CHINAHOY

29-October-2014

Ningxia : lutte contre la désertification

 

Yang Fei examine un arbre fruitier de son verger.

 

ZHOU LIN, membre de la rédaction

Shapotou, dans la municipalité de Zhongwei, région autonome hui du Ningxia, est situé au sud-est du désert de Tengger, dont les dunes semblaient infinies. Le terme « Tengger » signifiant « ciel » en mongol exprime le fait que les ergs du désert de Tengger sont d'une très grande étendue et aussi vastes que le ciel.

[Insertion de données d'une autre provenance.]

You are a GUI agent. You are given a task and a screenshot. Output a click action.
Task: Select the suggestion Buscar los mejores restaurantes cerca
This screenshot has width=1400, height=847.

Les précipitations annuelles moyennes de la région sont de 184,4 millimètres alors que celle d'évaporation atteint 3 000. La région est souvent balayée par des vents de sable.

Tang Ximing du bureau forestier de la ville de Zhongwei, nous a expliqué que le désert de Tengger a déjà reculé de 20 kilomètres. « Les vents de sable arrivaient tous les trois quatre jours au printemps, aujourd'hui il n'y en a que très rarement. »

Retenir le sable et fixer les dunes

Les gens de Zhongwei se battent depuis des générations contre le sable qui envahit la région. Tang Ximing nous raconte : « Depuis des années, notre façon d'envisager la lutte contre la désertification a beaucoup évolué. Nous sommes passés de la prévention, à l'amélioration du sol jusqu'à l'utilisation du sable et nous savons même comment en profiter. » Aujourd'hui, ce ne sont plus les sables qui font reculer l'homme mais l'homme qui fait reculer les sables.

Après l'avènement de la Chine nouvelle, en vue de développer l'économie du nord-ouest de la Chine, le gouvernement central a décidé de construire le chemin de fer Paotou-Lanzhou qui, long de 55 kilomètres, devait traverser le désert de Tengger par six fois. La partie de voie sur le territoire de Shapotou passait par des dunes mouvantes. Les conditions naturelles étaient extrêmement rudes et aucun chemin de fer n'avait jamais été construit dans un tel environnement. Protéger la voie ferrée de l'ensablement s'est révèlé le problème technique majeur de ce chantier.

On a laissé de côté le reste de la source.